The House Republicans’ tax plan would allow the immediate expensing of business investment but disallow the deduction for interest costs. Although most states rely on the federal calculation of income, many have diverged when it comes to the treatment of business expensing. After Congress adopted more generous depreciation rules for business in 2001, 31 states decoupled from the provision because complying would have cost them revenue.
New federal rules for taxing US-based multinational companies would directly affect state taxable income. By changing the income the federal government includes in its tax base, either by moving to a territorial system or border adjustment, the states’ base would change too.
Repealing or reducing federal tax preferences would also likely affect states. One example is the domestic production activity deduction, designed to promote manufacturing in the US. Several states refuse to allow the deduction against their corporate income taxes, but 20 allow it.

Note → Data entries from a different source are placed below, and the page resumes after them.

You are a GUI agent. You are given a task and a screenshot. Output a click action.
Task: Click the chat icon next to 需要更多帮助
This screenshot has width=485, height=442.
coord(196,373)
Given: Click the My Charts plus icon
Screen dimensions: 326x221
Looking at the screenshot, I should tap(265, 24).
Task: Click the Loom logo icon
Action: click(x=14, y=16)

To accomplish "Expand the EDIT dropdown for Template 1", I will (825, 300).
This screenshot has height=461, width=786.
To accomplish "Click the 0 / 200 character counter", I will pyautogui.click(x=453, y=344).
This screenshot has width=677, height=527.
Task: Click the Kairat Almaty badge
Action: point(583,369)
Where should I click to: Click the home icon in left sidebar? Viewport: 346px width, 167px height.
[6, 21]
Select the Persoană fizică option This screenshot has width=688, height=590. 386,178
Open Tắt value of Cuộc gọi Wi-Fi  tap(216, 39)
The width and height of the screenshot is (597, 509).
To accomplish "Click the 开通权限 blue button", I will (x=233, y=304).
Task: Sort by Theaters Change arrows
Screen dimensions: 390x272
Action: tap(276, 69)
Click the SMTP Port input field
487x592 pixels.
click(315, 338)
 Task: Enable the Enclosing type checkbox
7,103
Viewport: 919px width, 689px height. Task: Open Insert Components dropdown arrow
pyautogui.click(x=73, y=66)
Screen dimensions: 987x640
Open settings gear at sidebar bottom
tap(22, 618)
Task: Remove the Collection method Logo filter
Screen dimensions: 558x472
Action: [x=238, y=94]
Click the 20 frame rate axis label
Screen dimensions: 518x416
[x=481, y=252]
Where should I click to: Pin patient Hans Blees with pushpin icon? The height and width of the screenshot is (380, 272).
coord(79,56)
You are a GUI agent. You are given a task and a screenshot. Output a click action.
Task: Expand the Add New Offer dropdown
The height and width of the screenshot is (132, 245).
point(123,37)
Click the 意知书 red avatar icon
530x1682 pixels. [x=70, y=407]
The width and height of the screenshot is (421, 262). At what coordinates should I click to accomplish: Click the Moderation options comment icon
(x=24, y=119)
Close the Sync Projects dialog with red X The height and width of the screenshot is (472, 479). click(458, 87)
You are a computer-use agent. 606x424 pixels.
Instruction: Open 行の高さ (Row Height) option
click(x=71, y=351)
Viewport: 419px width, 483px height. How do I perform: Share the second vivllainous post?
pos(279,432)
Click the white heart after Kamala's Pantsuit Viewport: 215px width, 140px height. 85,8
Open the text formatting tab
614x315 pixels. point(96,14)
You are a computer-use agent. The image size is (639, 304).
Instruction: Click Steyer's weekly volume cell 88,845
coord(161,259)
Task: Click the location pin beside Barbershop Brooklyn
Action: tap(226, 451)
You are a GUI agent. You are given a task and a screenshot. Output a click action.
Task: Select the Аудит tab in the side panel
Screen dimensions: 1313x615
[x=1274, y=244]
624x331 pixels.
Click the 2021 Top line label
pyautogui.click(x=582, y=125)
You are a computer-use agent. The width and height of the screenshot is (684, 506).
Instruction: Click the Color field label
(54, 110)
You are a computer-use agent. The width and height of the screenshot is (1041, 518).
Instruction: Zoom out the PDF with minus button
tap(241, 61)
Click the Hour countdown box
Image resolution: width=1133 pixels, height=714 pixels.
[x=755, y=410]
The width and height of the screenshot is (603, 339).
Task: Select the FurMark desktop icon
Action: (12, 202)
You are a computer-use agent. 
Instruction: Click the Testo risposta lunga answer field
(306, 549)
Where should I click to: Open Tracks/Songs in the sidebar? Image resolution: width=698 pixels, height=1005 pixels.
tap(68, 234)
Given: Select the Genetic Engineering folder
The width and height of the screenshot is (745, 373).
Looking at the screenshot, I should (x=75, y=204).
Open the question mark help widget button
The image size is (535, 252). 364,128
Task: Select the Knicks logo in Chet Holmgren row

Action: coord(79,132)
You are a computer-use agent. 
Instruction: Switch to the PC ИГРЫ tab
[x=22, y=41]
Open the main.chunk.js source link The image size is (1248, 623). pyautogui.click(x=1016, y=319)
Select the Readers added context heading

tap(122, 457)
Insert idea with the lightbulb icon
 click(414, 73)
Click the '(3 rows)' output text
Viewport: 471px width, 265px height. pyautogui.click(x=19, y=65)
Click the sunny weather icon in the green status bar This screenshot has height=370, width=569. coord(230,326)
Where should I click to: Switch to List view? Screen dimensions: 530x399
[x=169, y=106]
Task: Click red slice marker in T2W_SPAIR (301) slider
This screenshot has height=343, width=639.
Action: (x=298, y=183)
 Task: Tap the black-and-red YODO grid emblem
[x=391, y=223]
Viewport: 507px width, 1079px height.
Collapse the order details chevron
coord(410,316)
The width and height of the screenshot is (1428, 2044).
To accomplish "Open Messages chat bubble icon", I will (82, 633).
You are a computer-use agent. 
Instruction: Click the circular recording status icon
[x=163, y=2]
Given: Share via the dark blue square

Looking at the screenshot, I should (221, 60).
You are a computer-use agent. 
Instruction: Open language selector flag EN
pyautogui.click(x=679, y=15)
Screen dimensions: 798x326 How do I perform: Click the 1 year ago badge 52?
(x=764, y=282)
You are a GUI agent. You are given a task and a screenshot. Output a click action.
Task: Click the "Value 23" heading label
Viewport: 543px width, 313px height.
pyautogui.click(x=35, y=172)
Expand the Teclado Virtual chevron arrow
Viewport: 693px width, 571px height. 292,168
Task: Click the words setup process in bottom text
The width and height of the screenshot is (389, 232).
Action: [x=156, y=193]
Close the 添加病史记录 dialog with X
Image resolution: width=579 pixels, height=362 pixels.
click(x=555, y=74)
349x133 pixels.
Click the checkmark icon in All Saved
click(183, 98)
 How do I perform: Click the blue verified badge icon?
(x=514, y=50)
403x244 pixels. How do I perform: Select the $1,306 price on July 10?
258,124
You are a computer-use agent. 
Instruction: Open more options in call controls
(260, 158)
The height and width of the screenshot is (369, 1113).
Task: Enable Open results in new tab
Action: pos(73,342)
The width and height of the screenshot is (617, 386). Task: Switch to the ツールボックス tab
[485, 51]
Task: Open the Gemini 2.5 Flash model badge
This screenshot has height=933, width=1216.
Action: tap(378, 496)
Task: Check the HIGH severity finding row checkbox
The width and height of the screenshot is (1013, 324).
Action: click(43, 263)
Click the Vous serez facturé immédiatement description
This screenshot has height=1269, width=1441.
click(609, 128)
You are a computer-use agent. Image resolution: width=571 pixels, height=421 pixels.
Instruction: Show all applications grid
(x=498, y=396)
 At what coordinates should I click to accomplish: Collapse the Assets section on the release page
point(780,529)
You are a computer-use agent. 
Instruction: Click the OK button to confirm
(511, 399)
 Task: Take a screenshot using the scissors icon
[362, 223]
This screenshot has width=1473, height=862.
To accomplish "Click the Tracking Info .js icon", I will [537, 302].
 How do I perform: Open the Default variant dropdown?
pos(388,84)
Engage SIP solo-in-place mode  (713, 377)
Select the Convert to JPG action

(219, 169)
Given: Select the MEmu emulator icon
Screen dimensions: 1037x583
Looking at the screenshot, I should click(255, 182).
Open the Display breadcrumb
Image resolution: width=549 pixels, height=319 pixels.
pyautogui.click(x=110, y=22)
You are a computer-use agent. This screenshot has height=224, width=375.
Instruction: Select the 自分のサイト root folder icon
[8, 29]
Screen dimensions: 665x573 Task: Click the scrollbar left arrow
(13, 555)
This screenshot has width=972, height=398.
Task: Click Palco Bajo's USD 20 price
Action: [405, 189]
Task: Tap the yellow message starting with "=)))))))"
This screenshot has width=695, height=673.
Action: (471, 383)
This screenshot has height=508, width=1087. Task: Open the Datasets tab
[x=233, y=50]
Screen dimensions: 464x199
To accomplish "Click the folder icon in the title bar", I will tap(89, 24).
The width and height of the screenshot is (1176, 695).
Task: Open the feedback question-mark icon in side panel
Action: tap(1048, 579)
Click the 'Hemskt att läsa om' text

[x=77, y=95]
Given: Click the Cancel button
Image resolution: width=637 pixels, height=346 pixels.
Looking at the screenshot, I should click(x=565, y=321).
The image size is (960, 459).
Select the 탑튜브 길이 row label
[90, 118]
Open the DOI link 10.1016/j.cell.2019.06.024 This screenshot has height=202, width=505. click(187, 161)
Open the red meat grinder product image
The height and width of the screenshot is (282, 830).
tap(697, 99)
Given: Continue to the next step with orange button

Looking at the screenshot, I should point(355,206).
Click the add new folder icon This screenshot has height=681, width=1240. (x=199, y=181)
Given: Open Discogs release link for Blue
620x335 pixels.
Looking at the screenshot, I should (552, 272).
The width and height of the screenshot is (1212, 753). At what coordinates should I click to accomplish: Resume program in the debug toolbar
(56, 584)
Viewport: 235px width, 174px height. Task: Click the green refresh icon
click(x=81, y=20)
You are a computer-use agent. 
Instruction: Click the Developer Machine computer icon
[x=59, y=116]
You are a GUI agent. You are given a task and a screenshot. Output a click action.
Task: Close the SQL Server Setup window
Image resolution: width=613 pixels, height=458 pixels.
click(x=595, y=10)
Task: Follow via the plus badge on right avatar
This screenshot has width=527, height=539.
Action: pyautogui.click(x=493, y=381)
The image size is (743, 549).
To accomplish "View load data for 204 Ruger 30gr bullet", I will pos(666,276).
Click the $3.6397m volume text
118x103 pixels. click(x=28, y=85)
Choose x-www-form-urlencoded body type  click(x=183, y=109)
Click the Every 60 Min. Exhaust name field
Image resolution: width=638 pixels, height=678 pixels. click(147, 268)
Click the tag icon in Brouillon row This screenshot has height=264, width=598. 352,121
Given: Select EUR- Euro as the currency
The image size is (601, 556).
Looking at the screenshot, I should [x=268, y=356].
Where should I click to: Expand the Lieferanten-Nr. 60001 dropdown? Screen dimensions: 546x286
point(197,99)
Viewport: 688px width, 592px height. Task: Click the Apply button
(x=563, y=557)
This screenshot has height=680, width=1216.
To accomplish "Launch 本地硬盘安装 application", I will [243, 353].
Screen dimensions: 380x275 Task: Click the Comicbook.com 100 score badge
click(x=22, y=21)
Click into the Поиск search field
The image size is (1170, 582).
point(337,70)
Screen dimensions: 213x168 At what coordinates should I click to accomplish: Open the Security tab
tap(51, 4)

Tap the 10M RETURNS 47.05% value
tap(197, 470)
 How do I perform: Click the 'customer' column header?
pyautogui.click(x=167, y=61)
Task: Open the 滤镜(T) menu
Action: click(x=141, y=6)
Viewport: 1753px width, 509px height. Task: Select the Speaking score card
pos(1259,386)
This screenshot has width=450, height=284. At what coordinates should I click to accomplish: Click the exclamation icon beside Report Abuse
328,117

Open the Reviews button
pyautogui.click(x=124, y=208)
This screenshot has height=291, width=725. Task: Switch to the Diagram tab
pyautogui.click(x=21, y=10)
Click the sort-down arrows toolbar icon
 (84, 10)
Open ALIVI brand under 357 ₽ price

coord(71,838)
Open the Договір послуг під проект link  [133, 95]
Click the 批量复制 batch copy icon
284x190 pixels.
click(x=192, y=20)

Repeal would boost tax revenues in these states.
Besides federal tax reform, Congress may consider three other pieces of legislation that would directly affect state taxes. Two, the Business Activity Tax Simplification Act (BATSA) and the Marketplace Fairness Act (MFA), affect the ability of states to tax online and catalogue sales. The third, the Mobile Worker State Income Tax Simplification Act (MWA), limits the ability of states to tax transient workers who spend less than a month in their jurisdictions.
- BATSA would require companies to have physical presence in a state before the state could tax the company at all. Currently, states can tax sales of intangible goods, such as services or movie downloads, even if a seller does not have a physical presence in their jurisdiction. However, they cannot require firms to collect tax on tangible goods unless the sellers meet that physical presence test. Increasingly, states have expanded the scope of activities that meet that test.
- MFA addresses a similar issue, but it would apply to the sales tax. Under a pre-Internet Supreme Court decision, states cannot require a company that does not have physical presence in their state to collect the sales tax on purchases made by that state’s residents. MFA would allow states to require remote sellers to collect sales tax.
- MWA would bar states from taxing the income of transient or mobile workers who spend 30 days or less in its jurisdiction (other than athletes and performers). As the Congressional Budget Office reports, states with large employment centers, such as New York and Illinois, would lose revenue.